Musik macht Freude

Verstehe ich nicht.
Gestern war die Note doch noch da. Genau hier. Genau an dieser Stelle der Gitarre.

Heute klingt das so - so misstönig.
Noch ein Versuch - nicht wirklich besser.
Ein Blick auf meine Finger. Nein - sie sind nicht verbogen und sehen auch noch genau so aus wie gestern.
Ein kurzes Tremolo. 
Hmmmmmmmm

Gestern ging das auch besser.
Vielleicht sind die Nägel zu lange? Oder der Bauch zu dick, oder die Haare zu strähnig?
Schwachsinnige Gedanken durchfluten mich. Stop. Aus mit dem Unfug.

Gut. Also, Zähne zusammenbeißen, noch einmal.
Mist, die Zunge war zwischen den Zähnen.

Die Finger schmerzen, die Zunge schmerzt. Das Auge tränt ob der zu weit weg gelegten Noten. Das Ohr weint still vor sich hin. Die große Zehe bohrt sich aus mir unerklärlichen Gründen in die daneben liegende.

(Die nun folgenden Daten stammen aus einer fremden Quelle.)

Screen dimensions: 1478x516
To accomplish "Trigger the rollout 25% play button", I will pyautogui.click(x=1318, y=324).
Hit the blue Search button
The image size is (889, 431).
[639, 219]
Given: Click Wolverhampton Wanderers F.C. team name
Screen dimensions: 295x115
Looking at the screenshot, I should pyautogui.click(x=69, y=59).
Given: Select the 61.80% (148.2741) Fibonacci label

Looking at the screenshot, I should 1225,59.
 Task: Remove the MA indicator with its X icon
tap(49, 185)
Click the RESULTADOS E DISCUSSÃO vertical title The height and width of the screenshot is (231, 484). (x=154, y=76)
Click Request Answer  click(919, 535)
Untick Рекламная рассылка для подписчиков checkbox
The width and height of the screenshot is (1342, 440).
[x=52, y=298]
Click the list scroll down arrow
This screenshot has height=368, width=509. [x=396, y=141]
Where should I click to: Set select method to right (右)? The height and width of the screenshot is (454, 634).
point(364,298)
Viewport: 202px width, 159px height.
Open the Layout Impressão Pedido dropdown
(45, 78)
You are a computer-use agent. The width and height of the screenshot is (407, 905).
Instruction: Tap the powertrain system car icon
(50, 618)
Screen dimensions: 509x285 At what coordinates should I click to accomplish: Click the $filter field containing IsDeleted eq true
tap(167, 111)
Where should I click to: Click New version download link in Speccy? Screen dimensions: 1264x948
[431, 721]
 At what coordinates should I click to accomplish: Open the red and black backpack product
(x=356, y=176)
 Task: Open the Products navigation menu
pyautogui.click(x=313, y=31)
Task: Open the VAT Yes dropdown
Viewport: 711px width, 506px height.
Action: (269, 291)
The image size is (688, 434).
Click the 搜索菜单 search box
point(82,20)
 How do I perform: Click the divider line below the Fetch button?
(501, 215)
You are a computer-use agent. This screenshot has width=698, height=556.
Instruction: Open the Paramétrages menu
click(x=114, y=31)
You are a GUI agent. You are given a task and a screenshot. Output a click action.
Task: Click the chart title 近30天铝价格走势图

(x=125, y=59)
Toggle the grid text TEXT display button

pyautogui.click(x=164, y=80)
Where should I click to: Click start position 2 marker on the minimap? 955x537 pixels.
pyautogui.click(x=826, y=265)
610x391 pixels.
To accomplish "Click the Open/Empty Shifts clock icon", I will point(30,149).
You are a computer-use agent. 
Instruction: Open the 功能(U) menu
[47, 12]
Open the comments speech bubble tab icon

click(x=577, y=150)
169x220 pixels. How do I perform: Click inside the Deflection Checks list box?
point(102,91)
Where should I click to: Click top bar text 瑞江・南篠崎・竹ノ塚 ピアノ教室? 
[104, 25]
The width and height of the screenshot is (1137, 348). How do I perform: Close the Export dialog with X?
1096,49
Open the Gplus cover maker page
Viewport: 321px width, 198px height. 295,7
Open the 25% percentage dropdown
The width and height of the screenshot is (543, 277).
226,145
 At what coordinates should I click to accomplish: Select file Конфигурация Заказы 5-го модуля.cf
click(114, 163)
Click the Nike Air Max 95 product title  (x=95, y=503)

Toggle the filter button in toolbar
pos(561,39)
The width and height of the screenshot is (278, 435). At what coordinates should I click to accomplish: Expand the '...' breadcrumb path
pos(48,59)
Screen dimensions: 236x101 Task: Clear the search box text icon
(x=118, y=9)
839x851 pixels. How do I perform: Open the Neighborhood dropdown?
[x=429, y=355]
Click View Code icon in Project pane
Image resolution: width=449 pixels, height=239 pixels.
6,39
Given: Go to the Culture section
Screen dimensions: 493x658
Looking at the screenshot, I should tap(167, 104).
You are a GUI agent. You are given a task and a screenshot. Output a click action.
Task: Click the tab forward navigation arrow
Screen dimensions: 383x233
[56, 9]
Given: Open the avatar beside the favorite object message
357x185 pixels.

Schmeiß ich die Gitarre nun in die Ecke oder versuch ich's doch noch einmal?
Ich muss.
Die Stunden bis zum ersten Auftritt sind gezählt.
Also wieder die Zähne zusammengebissen - diesmal mit etwas mehr Vorsicht.
Keine Zunge zwischen den Zähnen, aber es klingt dennoch nicht besser.

Ich habe Lust, die Note suchen zu gehen. Dann kann ich wenigstens die Gitarre in die Ecke stellen.
Nur - wo sucht man eine Note?

"Jede Ablenkung ist genehm,
muss ich nur keine Gitarre seh'n"

Ob das so wirklich Sinn macht? Meine Gedanken verlieren sich in jede Unwichtigkeit, jede Schwachsinnigkeit des Lebens. Nur um meinen Fingern nicht den Befehl geben zu müssen, sich auf die Saiten zu legen.

Noch einmal, ein allerletztes Mal zusammennehmen.
Das Ohr horcht verzweifelt und mit dumpfen Unbehagen.
Das klingt. Es klingt nach - hmmm, an was erinnert mich das nur...
Doch oh ja - das war's. Gestern klang's genau so.

Und endlich, endlich macht Musik Freude.
Ich stelle die Gitarre in die Ecke und besaufe mich.